# TEXTE DE LA PAGE
-*-

Cela, sans compter ceux qui, sans y être nés, y ont vécu, comme Gutenberg qui y a passé une dizaine d’années au milieu du quinzième siècle et y a commencé à réfléchir aux caractères typographiques mobiles (mais il est né et mort à Mayence et à cette époque Strasbourg était encore allemande), ou encore Goethe qui est venu y étudier le droit en 1770-1771 (depuis près d’un siècle Strasbourg était rattachée à la France mais sa brillante université accueillait de nombreux étudiants étrangers, allemands, britanniques, russes…), ou Rouget de Lisle qui y a composé la Marseillaise, pour n’en citer que quelques-uns.

-*-

# CONSIGNE DONNÉE 1
Répondez à ces questions sur le texte consacré à Strasbourg :
(a) Combien de temps Gutenberg a-t-il passé à Strasbourg ?
(b) Quelle discipline Goethe est-il venu y étudier, et en quelles années ?
(c) Quelle œuvre Rouget de Lisle y a-t-il composée ?
# CONSIGNE DONNÉE 2
Rédigez la suite du texte sur Strasbourg à partir de sa dernière phrase.

# ENTRÉES FOURNIES
-*-

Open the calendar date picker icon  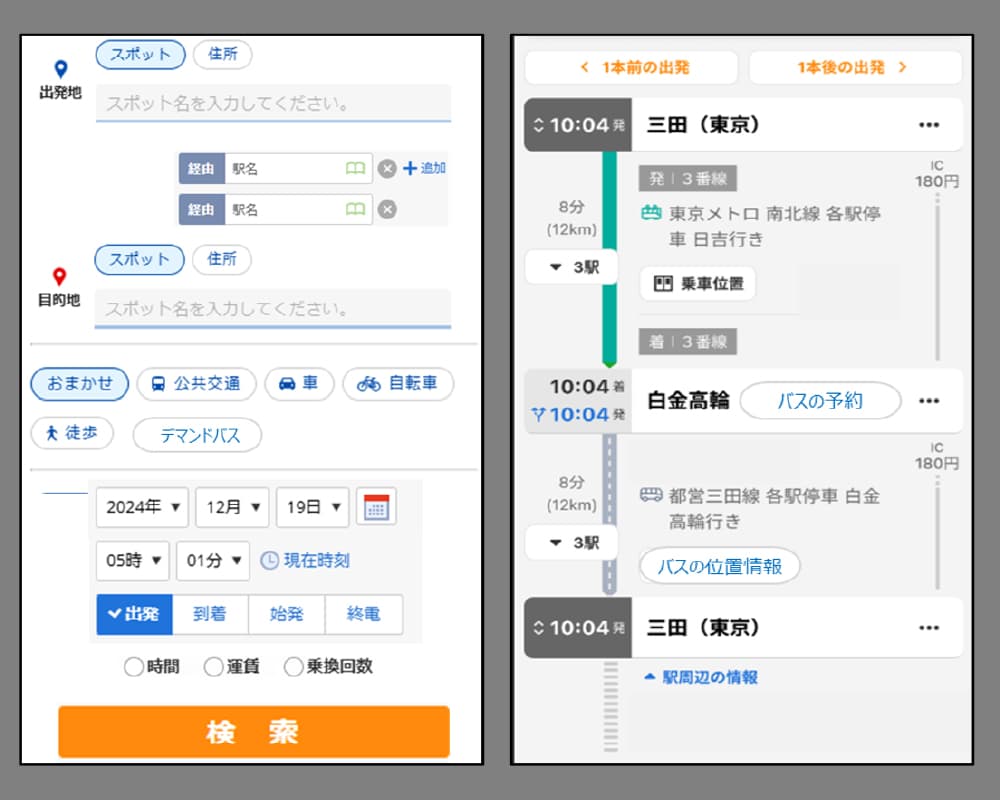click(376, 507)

-*-

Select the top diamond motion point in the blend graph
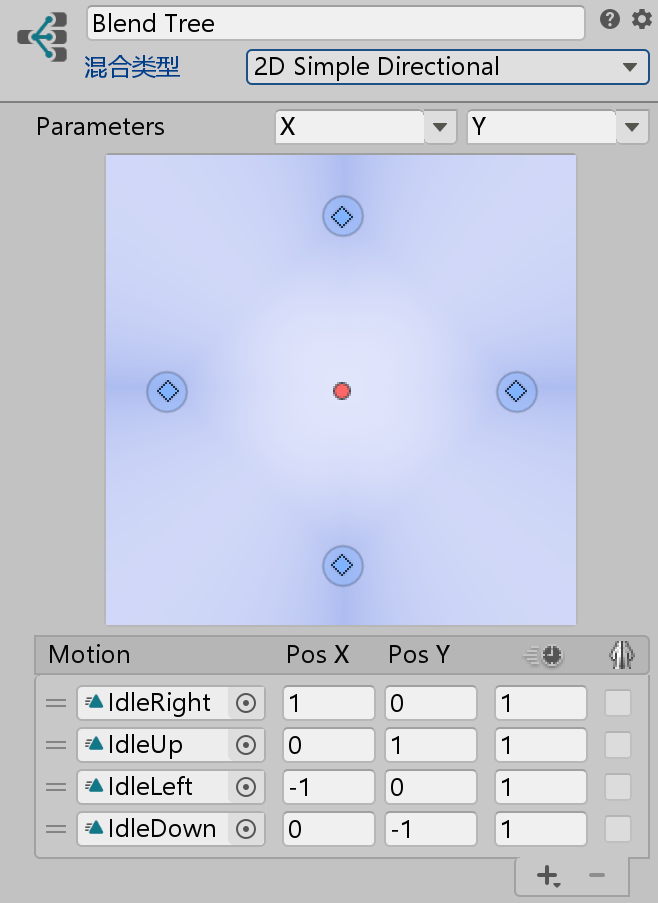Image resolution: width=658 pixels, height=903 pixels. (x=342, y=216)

-*-

# RÉSULTAT OBTENU 1
(a) Une dizaine d'années, au milieu du quinzième siècle.
(b) Le droit, en 1770-1771.
(c) La Marseillaise.

# RÉSULTAT OBTENU 2
Ayant travaillé deux ans et demi (ce “et demi” pour cause de départ pour l’hémisphère sud) au lycée de Guebwiller, j’ai eu bien souvent l’occasion de me rendre au rectorat de Strasbourg (à 102 kilomètres, je me rappelle!), je connais la ville. Toutefois, y étant pour le travail, je me devais de revenir au bureau dès la réunion terminée, ou dès la négociation menée à son terme. Il est arrivé parfois cependant que, libéré après 18 ou 19 heures, je n’aie pas de scrupules professionnels pour m’attarder un peu. Mais c’étaient des visites si réduites, et il y a si longtemps (septembre 1979 à février 1982), que mieux vaut dire que je ne connais pas Strasbourg. Et ce n’est pas la visite d’aujourd’hui, hélas, qui a changé beaucoup de choses. Je commence par un tout petit tour en ville où je ne dirai rien de la merveilleuse cathédrale, parce que mon prochain article lui sera réservé.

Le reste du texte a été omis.